As aforementioned a bear market can last for weeks, months, and even years but when a bear market lasts for 10 to 20 years we call this a secular bear market which yields low returns over a grand period of time. Yes, one can still make a profit during a secular bear market but these gains to not sustain for very long as prices will eventually descend to a lower value. Contrary to secular bear markets there are cyclical bear markets that last a few weeks or several months.

Note that in a Bear market demand is lower than supply, fewer people want to buy the shares that are available causing a decrease in the market.

Phases of a Bear Market

There are 4 main phases to a bear market, though this is not how a bear market is always caused this is a common sequence of events that pretense one. The first phase of a bear market often consists of investors selling off a multitude of their investments due to higher than normal prices to make a profit.

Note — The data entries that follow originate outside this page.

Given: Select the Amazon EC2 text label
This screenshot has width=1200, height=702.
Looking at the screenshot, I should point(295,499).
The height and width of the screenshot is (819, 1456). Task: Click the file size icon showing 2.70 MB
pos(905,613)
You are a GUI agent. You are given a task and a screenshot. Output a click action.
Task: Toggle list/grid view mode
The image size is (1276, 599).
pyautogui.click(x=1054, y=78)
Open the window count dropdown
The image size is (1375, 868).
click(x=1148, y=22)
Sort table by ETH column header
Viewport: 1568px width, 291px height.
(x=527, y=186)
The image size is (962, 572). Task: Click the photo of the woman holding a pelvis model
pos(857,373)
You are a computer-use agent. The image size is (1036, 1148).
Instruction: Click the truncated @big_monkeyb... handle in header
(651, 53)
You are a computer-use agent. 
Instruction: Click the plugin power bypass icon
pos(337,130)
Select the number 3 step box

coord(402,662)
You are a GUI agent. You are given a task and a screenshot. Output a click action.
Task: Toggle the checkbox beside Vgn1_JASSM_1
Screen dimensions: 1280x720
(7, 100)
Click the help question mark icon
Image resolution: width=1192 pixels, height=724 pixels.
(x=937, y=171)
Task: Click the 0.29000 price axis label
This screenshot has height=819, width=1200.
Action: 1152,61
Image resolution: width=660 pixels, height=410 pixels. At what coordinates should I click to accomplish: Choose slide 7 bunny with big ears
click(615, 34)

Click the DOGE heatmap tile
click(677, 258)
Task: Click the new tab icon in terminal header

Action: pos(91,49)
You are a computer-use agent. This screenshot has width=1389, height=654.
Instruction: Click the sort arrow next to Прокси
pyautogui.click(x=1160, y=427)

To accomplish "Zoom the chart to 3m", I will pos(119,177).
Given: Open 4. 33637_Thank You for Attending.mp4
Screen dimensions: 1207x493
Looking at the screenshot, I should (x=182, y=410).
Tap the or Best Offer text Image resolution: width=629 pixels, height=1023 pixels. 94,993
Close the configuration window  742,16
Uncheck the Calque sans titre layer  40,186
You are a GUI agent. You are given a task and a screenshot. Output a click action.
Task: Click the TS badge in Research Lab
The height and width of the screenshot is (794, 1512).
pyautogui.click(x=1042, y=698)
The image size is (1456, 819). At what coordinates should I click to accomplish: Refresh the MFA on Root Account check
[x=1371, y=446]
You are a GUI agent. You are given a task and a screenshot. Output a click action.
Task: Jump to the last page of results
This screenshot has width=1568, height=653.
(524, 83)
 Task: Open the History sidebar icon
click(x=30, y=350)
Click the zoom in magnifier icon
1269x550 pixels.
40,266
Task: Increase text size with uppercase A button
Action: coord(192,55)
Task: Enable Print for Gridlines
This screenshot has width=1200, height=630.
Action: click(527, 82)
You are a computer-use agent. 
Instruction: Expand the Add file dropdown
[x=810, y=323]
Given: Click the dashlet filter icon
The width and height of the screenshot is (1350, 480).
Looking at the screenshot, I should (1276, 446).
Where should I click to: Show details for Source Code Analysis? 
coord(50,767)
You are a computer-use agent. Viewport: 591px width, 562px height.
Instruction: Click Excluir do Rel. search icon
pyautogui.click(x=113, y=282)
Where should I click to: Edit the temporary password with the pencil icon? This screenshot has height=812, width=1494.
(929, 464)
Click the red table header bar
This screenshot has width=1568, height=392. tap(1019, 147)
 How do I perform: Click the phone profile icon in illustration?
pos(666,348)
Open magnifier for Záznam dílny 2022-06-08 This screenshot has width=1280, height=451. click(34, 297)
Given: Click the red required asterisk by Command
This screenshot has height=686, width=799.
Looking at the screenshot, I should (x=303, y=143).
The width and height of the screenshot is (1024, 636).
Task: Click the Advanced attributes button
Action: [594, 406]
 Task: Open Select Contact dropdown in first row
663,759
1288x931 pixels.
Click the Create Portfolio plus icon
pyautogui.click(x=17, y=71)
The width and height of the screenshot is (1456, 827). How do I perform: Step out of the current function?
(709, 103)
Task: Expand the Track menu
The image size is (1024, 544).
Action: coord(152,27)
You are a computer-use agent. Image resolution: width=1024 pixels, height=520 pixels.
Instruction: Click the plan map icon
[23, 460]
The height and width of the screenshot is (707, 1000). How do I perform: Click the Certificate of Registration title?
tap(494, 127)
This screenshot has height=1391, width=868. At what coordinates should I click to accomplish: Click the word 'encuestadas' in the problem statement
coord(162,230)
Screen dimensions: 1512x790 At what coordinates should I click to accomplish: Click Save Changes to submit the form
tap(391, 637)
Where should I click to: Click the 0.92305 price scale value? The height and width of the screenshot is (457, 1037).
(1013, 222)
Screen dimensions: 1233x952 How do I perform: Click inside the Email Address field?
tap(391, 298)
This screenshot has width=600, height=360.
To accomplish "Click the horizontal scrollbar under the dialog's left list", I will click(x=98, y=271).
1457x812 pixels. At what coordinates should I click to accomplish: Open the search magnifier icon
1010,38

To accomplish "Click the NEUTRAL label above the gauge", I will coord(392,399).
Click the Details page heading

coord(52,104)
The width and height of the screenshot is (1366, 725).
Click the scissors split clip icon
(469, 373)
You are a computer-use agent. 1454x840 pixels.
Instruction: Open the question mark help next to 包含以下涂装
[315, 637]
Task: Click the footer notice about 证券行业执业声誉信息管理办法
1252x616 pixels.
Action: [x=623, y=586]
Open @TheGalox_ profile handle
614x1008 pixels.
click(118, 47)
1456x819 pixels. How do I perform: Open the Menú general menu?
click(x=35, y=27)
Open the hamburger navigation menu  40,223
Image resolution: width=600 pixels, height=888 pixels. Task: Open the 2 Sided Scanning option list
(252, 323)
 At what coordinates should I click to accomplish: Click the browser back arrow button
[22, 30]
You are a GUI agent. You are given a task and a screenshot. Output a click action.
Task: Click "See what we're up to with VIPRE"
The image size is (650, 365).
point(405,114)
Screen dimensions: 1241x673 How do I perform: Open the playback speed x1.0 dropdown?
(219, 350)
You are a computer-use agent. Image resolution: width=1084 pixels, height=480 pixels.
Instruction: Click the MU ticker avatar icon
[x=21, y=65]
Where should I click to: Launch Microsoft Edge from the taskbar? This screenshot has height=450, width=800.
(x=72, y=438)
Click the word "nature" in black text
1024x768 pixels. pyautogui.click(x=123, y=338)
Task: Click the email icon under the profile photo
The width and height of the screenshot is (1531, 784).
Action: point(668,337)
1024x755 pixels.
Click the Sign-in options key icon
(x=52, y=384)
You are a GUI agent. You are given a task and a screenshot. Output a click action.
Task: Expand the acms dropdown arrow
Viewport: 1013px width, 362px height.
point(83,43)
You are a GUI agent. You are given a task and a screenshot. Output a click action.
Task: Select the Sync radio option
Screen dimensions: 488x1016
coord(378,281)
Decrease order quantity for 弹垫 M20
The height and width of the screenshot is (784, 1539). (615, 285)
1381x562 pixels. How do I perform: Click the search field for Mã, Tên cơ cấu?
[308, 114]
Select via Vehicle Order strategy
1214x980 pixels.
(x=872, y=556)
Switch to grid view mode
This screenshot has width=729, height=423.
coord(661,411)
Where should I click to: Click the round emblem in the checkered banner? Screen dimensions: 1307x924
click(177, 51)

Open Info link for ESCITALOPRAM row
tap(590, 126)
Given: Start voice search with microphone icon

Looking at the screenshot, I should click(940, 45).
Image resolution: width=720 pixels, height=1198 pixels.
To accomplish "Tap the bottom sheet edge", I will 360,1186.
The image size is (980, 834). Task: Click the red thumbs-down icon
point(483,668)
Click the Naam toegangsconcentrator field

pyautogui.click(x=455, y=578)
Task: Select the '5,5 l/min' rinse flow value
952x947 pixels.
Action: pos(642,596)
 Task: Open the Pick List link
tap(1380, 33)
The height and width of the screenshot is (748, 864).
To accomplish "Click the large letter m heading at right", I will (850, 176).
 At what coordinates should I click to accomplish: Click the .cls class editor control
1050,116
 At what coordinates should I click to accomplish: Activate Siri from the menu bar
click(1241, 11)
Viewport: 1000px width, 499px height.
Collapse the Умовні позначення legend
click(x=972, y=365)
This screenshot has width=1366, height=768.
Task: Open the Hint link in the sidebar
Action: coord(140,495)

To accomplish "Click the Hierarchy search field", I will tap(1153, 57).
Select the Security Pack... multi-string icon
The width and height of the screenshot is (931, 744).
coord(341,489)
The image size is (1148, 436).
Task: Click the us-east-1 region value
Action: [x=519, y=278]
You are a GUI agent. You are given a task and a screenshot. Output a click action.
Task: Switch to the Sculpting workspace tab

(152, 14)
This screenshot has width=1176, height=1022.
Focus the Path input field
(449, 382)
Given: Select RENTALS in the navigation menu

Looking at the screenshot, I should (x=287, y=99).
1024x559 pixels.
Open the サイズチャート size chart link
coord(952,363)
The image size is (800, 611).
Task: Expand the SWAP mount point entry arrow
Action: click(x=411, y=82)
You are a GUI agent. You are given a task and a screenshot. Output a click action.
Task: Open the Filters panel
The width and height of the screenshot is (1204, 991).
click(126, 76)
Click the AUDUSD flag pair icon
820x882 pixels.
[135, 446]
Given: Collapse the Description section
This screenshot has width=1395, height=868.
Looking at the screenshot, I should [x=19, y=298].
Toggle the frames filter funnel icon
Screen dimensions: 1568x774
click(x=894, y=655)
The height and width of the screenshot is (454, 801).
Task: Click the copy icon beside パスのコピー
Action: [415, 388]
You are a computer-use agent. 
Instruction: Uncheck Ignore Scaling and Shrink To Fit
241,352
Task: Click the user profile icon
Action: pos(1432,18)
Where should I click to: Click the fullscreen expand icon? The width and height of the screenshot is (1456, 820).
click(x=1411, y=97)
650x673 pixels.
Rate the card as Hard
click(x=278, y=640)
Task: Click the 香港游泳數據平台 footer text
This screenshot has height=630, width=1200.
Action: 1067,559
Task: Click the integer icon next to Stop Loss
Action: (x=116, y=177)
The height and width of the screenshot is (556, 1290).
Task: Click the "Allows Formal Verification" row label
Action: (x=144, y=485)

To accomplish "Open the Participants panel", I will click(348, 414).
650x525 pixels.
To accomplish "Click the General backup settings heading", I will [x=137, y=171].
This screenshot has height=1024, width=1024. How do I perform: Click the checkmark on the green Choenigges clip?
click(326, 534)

The second phase consists of sharply declining stock prices as a result of phase one, declining trade activity, and certain economic indicators that showed a positive now dropping below averages. The third phase yields many speculations which occasionally raise prices and trader activity. Finally, the fourth and final phase shows stock prices dropping but not at alarming rates. Rather they drop slowly. This will eventually lead to good news or certain types of news that end up influencing investors to get back in which causes bear markets to eventually turn into bull markets and vice versa.

Bear Markets vs. Corrections

Bear markets and corrections are very different. Corrections are not long-term but rather short term only lasting a couple of weeks but often only fewer than 2 months. In addition, corrections are often labelled as a 10% decline in a stock’s price from its local highs which is seen several times per year.

Corrections offer many good opportunities for investors to enter the market whereas bear markets have opportunities but they are quite rare and often not stable. This is because it is not easy to determine a bear market’s bottom making it harder for investors to determine when it may be the right time to enter if at all as unless one is shorting in a bear market losses can be very hard to recover.

Short Selling in Bear Markets

During a bear market, there are few ways to make profits but short selling can open a gateway toward gains. Short selling is the process of selling borrowed shares a buying them back at lower prices to give one a better position. Although, this is a risky way of trading and can result in a high loss if it does not work in the investor’s favor. Regardless of risk note that a short seller must borrow the shares before short selling. The investor’s profit can be calculated or seen as the difference between the price where the shares were liquidated and the price where they were bought again, this can be referred to as the covered amount.